Compiled by Andrea Moser


Raab-Olah Agreement between the two sides of industry: more liberal rules for the employment of foreign workers based on annually agreed quotas; employment permits only issued to employers who provided foreign workers with accommodation to the local standard. In the 1960s, two thirds of “guest workers” lived in accommodation provided by their employers and one third in private accommodation: mainly crammed into wooden building workers’ shacks and dilapidated substandard flats and houses that were rarely in compliance with health and fire safety and construction regulations, and often paying extortionate rent.

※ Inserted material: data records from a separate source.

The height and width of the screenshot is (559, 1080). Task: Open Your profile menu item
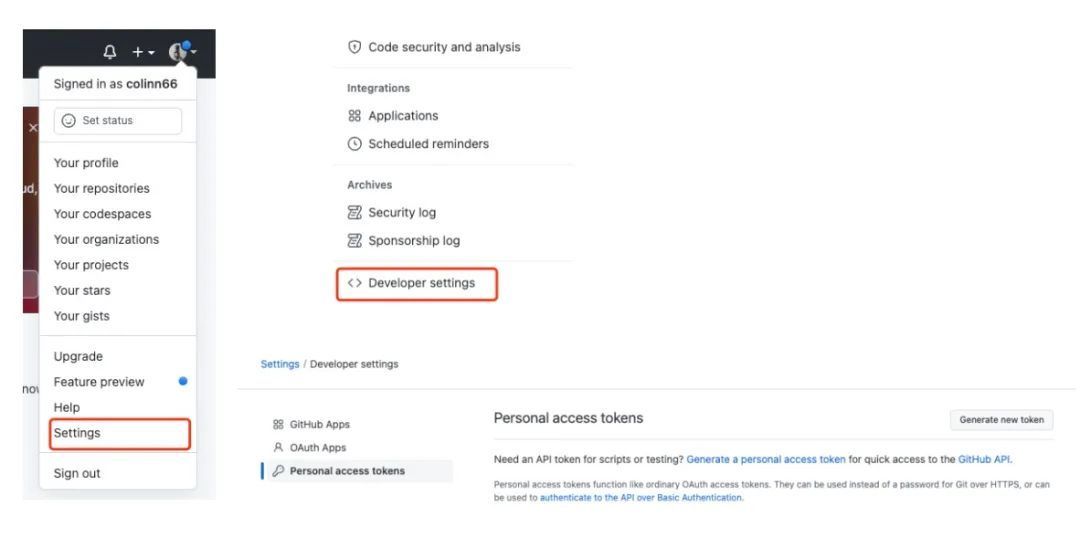click(x=86, y=163)
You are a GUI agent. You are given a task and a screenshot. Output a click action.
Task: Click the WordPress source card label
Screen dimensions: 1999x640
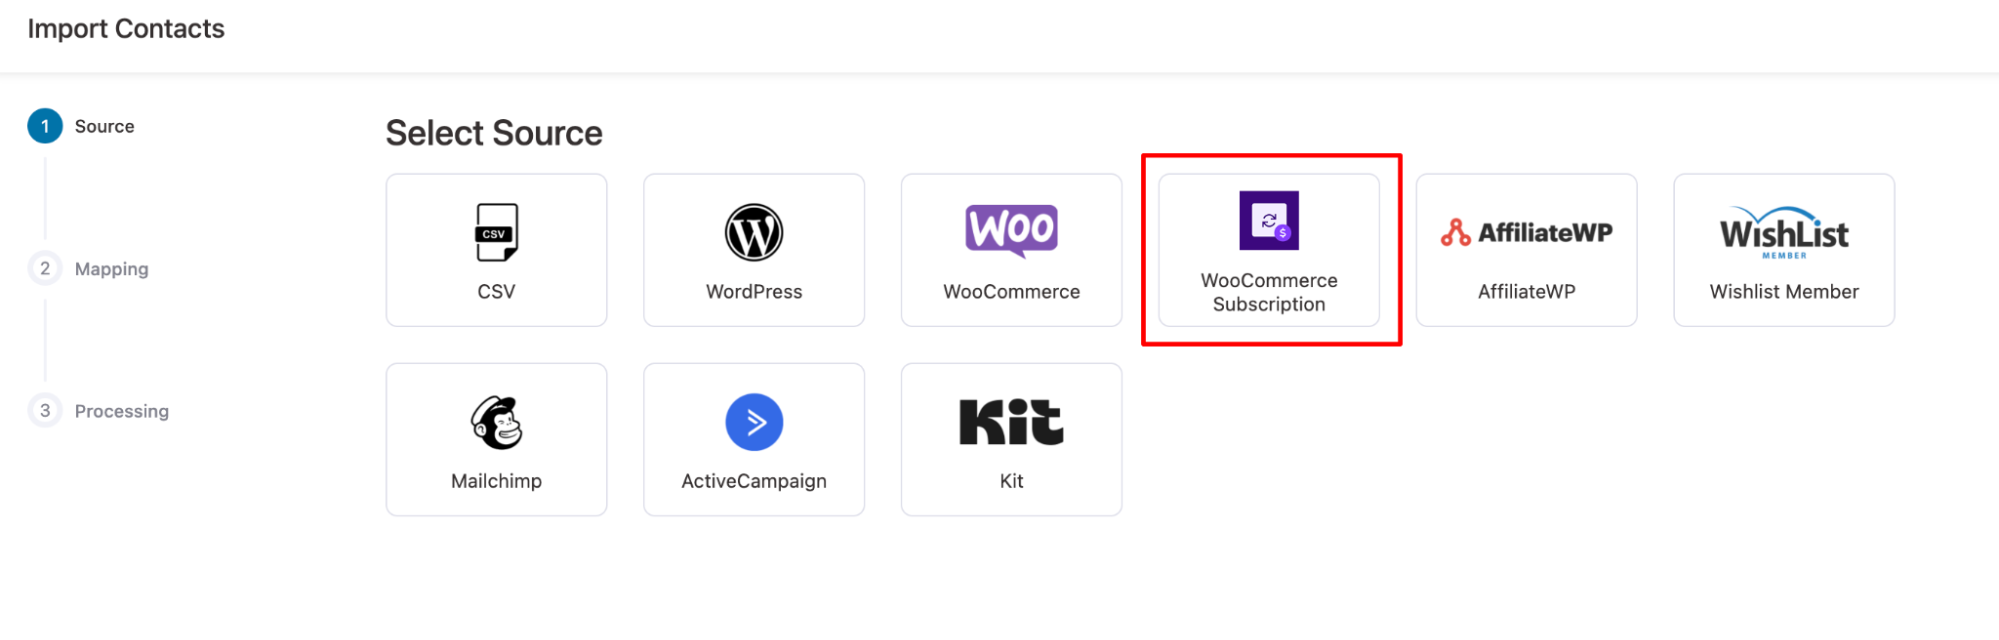tap(753, 291)
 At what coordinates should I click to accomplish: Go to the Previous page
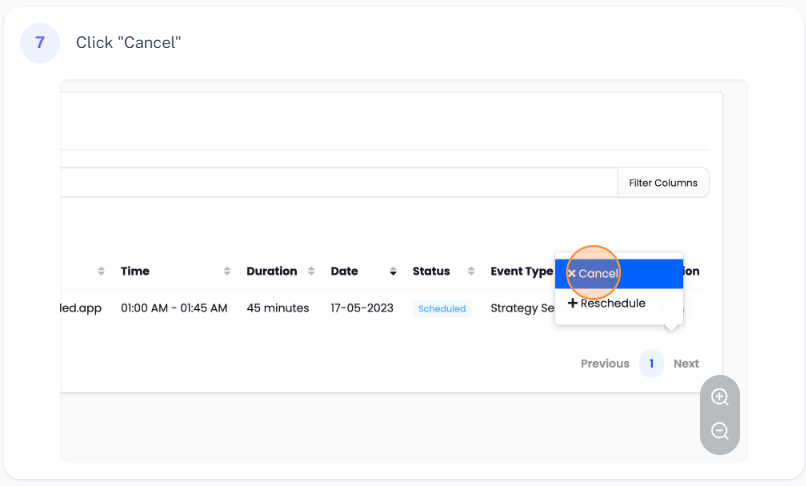[605, 364]
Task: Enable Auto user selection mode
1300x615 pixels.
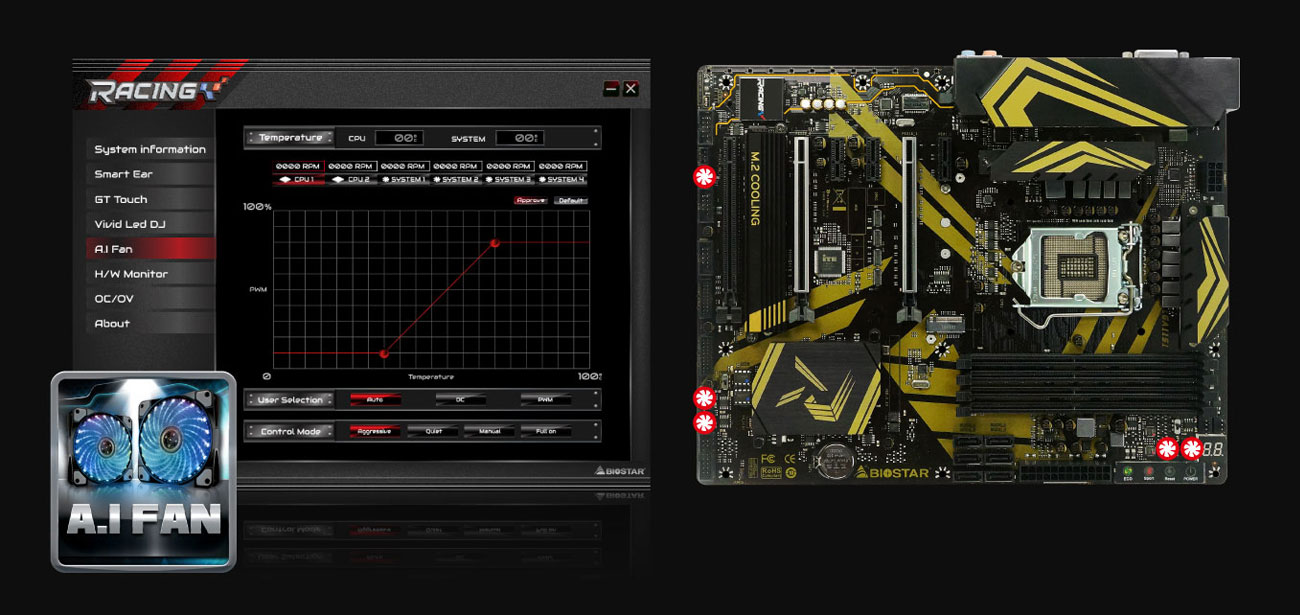Action: coord(375,400)
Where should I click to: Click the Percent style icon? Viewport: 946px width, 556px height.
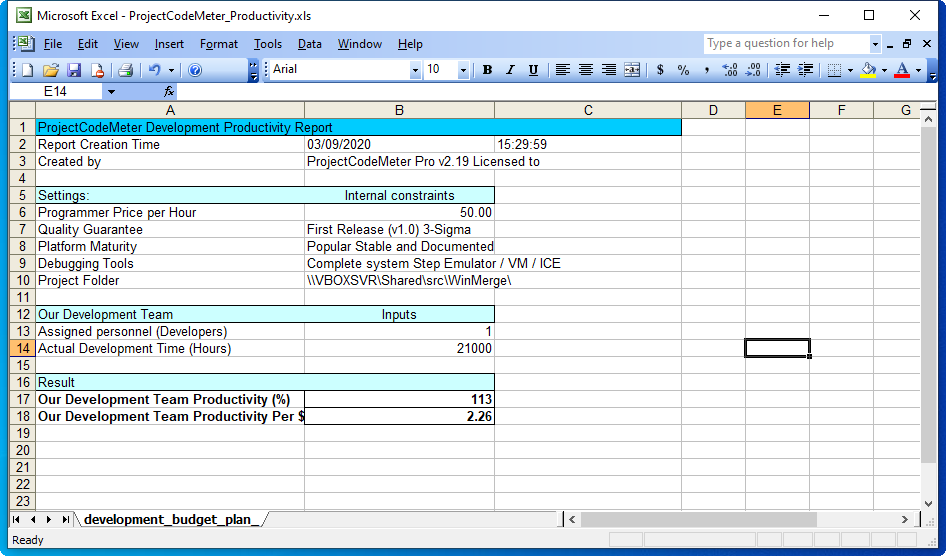(683, 70)
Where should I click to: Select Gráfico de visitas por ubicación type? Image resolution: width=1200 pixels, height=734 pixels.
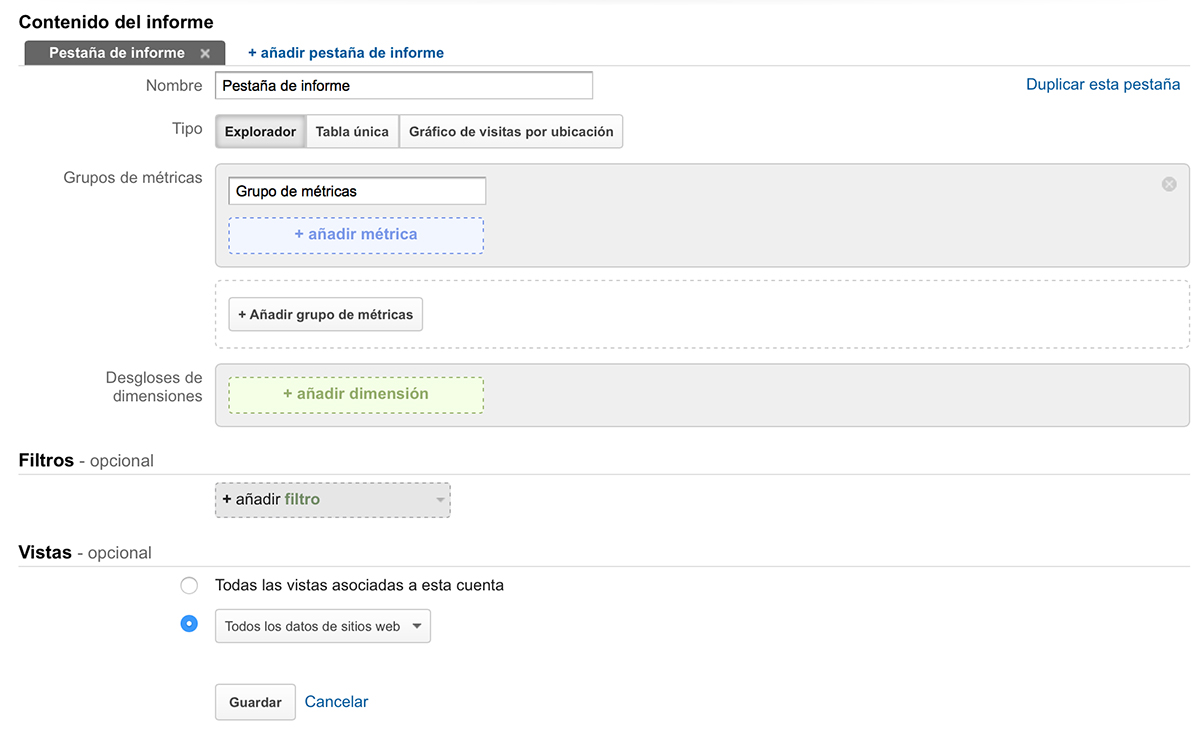tap(511, 132)
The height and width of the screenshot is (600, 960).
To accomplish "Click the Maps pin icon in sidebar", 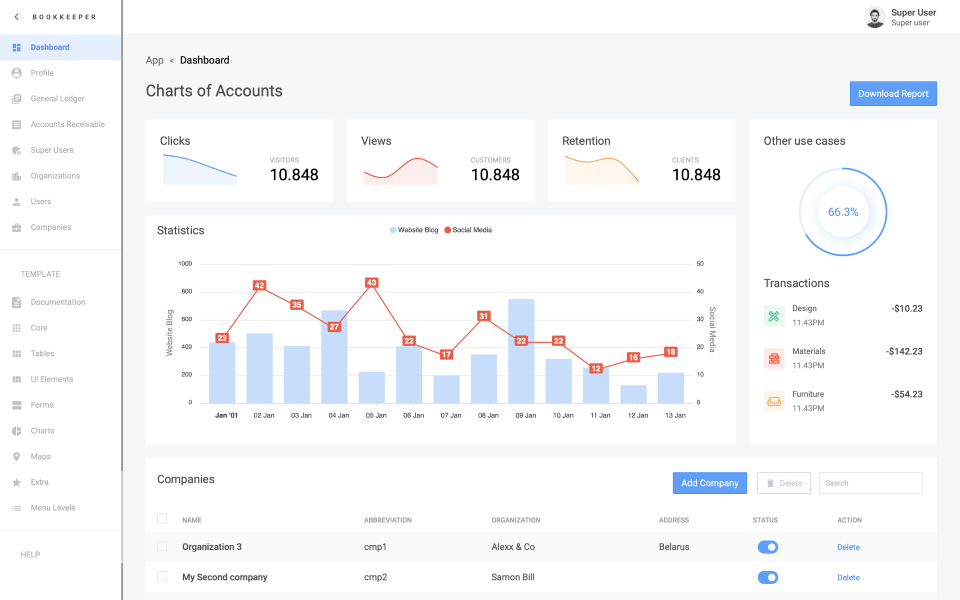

Aliens Employment Act: employers applying for employment permits required to submit a “legally binding declaration made by the accommodation provider” to the effect that the foreign workers were being provided with “accommodation to the local standard for an Austrian national”. The declaration also had to include such details as size, equipment, number of residents and the amount of the rent.


Minimum requirements for housing for “guest workers”: one washing facility for every 5 residents, one toilet for every 15 residents, and for each person a bed, a place to sit and eat, and adequate cupboard space; also for each person (including children) at least 10 cu.m. of airspace and 4 sq.m. of floorspace.


Long-term resident third-country nationals given equal status with EU member country nationals by the European Council; entry into force of the directive in Austria in 2006, granting third-country nationals legal access to communal housing for the first time.